Many of the links that connect NY and AMS are often saturated. That means that running a transfer over them (e.g., move 300GB at 1MB/s) would take an age if compared with what our connections can offer.
I came across to the problem in the past, like 3 years ago, when i was really newbie to coding and linux, i came to my conclusion that i will post on the bottom of this post. However, it's dirty and i don't like it. The script dosen't work as it is, since that it was written for a very specific environment, however it give you the idea.
My question is, do you know of anything better alternatives to transfer files across the ocean in a fast way?
#!/bin/sh
upto="$1"
filepath="$2"
remotepath="$3"
if [ ! -f ${filepath} ]
then
exit 0
fi
password=$(/all/script/password 10)
filesize=$(du -b ${2} | sed 's/\([0-9]*\)\(.*\)/\1/')

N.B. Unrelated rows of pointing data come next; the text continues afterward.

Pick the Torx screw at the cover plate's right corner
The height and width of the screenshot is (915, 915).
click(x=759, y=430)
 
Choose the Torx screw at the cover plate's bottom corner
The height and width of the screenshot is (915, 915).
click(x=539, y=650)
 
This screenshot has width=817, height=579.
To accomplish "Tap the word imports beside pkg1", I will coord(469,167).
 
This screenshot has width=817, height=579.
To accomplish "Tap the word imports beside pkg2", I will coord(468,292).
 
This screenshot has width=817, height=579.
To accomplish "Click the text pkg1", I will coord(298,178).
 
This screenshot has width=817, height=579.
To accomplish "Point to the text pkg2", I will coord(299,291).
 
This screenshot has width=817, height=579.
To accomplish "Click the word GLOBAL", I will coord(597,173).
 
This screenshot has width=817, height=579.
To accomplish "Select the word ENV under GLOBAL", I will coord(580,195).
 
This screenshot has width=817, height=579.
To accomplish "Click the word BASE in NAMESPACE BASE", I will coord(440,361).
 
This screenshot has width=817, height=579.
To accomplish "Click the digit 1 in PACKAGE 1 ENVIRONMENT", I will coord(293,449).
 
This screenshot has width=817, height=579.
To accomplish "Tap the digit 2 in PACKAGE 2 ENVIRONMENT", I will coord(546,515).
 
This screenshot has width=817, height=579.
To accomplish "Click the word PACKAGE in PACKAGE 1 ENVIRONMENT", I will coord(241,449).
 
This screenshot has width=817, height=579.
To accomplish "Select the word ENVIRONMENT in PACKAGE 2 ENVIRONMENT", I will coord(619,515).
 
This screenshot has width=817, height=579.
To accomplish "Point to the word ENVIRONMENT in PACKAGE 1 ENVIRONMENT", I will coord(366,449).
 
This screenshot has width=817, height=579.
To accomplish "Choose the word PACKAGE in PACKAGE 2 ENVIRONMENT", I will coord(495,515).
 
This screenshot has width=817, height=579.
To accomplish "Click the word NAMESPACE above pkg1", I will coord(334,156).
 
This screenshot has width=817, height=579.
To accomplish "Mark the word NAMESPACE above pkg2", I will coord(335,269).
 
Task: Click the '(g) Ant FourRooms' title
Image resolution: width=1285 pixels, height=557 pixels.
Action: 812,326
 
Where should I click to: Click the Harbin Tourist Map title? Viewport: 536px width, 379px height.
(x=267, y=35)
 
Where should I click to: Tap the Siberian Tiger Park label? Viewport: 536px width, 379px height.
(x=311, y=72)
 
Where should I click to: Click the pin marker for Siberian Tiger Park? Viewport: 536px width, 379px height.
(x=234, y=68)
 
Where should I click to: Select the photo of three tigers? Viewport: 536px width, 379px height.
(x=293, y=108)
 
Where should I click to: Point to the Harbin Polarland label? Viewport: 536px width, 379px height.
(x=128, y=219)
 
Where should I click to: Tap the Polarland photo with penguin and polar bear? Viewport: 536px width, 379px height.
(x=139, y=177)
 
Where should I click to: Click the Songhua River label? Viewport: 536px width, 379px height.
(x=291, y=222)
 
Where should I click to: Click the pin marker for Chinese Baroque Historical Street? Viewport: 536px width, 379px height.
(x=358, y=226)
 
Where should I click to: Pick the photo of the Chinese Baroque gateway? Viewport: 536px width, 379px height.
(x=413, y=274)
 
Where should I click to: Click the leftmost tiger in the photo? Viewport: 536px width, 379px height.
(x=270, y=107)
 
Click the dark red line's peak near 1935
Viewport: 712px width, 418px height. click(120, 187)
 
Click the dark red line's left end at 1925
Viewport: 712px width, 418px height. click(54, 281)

if [ $filesize -gt 5368709120 ]; then
parts="80"
elif [ $filesize -gt 2147483648 ]; then
parts="50"
elif [ $filesize -gt 1310720 ]; then
parts="20"
else
parts="2"
fi
splitsize=$(($filesize / $parts))
split -b "$splitsize" -a 2 "$2" /all/tmp/cup/${password}_
#UPLOAD
declare -a pwait
for tmpfile in /all/tmp/cup/${password}_*
do
scp ${tmpfile} root@${upto}.domain.com:/all/tmp/cup/ &
array_lenght=${#pwait[@]}
pwait[${array_lenght}]=$!
done
#ATTENDERE
for prid in ${pwait[@]}
do
wait $prid
done
#UNISCI FILE REMOTO
ssh root@${upto}.domain.com "cat /all/tmp/cup/${password}_* > ${remotepath} && wait && rm -f /all/tmp/cup/${password}_*"

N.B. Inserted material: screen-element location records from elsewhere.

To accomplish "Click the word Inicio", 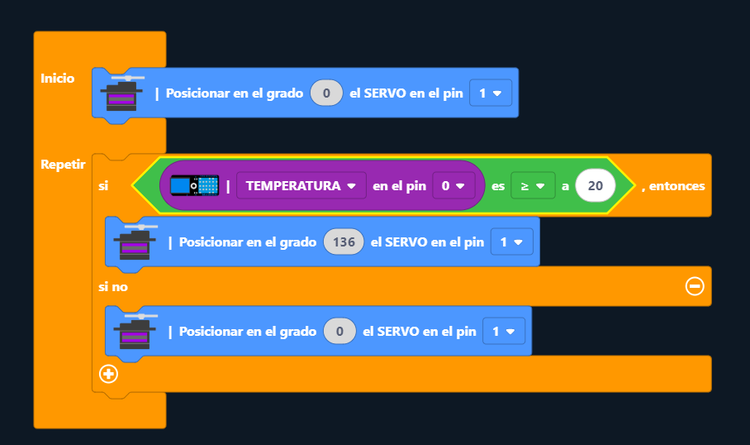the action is click(57, 79).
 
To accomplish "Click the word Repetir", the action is click(63, 164).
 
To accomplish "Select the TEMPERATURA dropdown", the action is click(301, 186).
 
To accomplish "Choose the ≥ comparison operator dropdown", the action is click(532, 186).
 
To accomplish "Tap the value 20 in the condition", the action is click(596, 186).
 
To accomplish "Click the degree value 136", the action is click(344, 242).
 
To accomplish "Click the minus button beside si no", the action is click(695, 286).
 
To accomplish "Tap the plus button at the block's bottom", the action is click(108, 374).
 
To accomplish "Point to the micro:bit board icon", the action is click(194, 186).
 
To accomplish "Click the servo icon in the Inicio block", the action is click(121, 93).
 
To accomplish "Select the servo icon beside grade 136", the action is click(135, 242).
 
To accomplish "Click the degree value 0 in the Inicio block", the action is click(326, 93).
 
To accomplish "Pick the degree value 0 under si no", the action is click(339, 332).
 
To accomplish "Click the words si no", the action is click(113, 286).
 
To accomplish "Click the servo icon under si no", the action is click(135, 331).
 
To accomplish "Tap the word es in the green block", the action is click(498, 186).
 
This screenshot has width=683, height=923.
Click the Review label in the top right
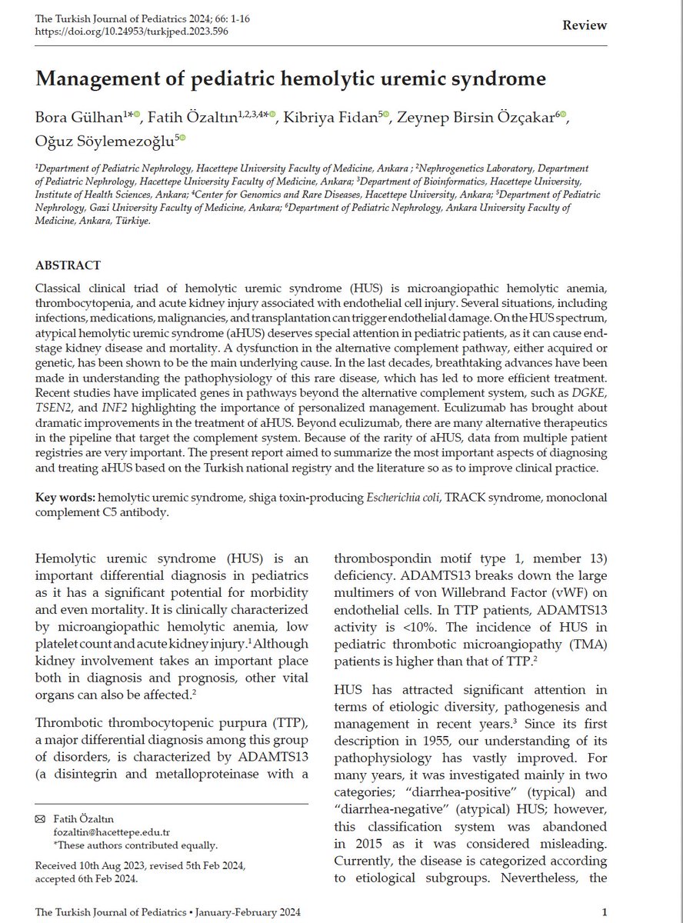point(585,25)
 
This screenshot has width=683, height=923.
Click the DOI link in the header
point(132,31)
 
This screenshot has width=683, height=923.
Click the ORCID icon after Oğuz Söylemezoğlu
point(182,139)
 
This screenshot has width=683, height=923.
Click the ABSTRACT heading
point(68,265)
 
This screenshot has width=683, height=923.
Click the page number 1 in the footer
point(605,912)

#RIMUOVI ROBA DI TROPPO LA
#eval ssh root@${upto}.domain.com rm -f /all/tmp/cup/${password}*
#REMOVE HERE
rm -f /all/tmp/cup/${password}_*
exit 0
Assuming that your network are not saturated (contrary to what you're stating in the question), you should be tuning your link to deal with the (comparatively) high bandwidth delay product like Andrew mentioned. (The articles referenced at that link include some info on what to tweak, when, and why.)
If in fact your network links ARE saturated (moving the maximum amount of data they can) the only solution is to add more bandwidth (either more fiber trunks between the two sites, paying another carrier for transit to offload some of the peak period traffic, or if you're using "dedicated" links paying for a higher CIR/adding more circuits to the loop).
How can you tell the difference?
Well, if starting more streams gets you more speed you haven't saturated your link. You're probably getting hit by the relatively long round-trip time from the US to Europe (as compared to the round-trip time on a local network).
(There's a point of diminishing returns here as the overhead for more TCP connections will eventually cause other bottlenecks to show up.)
If adding more streams provides no net increase in speed (two streams run at half the net speed of one) your link is saturated, and you need to add bandwidth to improve performance.
Other stuff to consider
You should seek to minimize the data being pushed over the pipe, using
rsync
or similar protocols if appropriate (rsync works best with small-ish change sets to large-ish collections of data).Never underestimate the bandwidth of a FedEx overnight package with a couple of hard disks in it. Especially for initial syncs.
I would check the TCP/IP tuning options, for example window scaling, retransmission, the routing table as well icmp. If this is all working OK, and the networking stack on the OS is not Windows XP or Centos 5 or anything older than Vista, you should be OK the way that multi-threaded network connection is not required. Or, it would not improve better than 20%, so in fact, it would just defragment the filesystem and slow it down even more.
https://en.wikipedia.org/wiki/Bandwidth-delay_product
That's the basic theory, but there are additional factors: depending on your OS and TCP tuning options you might have large windows in play (large windows make it go faster), but then again some ISP's use "TCP Window Manipulation" as a shaping and congestion control tool (i.e. a box in the middle knows some link is congested and then attempts to quench the TCP source by editing the ACK packets in order to convince the source that the receiver's window size is small), so your large windows might not really be in play, even when you think you have them switched on.
There's one more thing that could be happening which is that as packet queues pile up in a congested router, it can start randomly dropping packets out of the queue (see Cisco Weighted Random Early Detection or WRED for short) but the guy using only one TCP stream tends to back off more rapidly than the guy using a bunch of parallel TCP streams so by using multiple parallel streams you can get a bigger "share" of the bandwidth on that congested queue (at the expense of others who abstain from this technique).
There's a fun tool called "tcptrace" which gives you visibility into what's going on, presuming you can capture packets at either end. Unfortunately you need to work with "xplot" which is a bit of a horrible program, but you can live with it.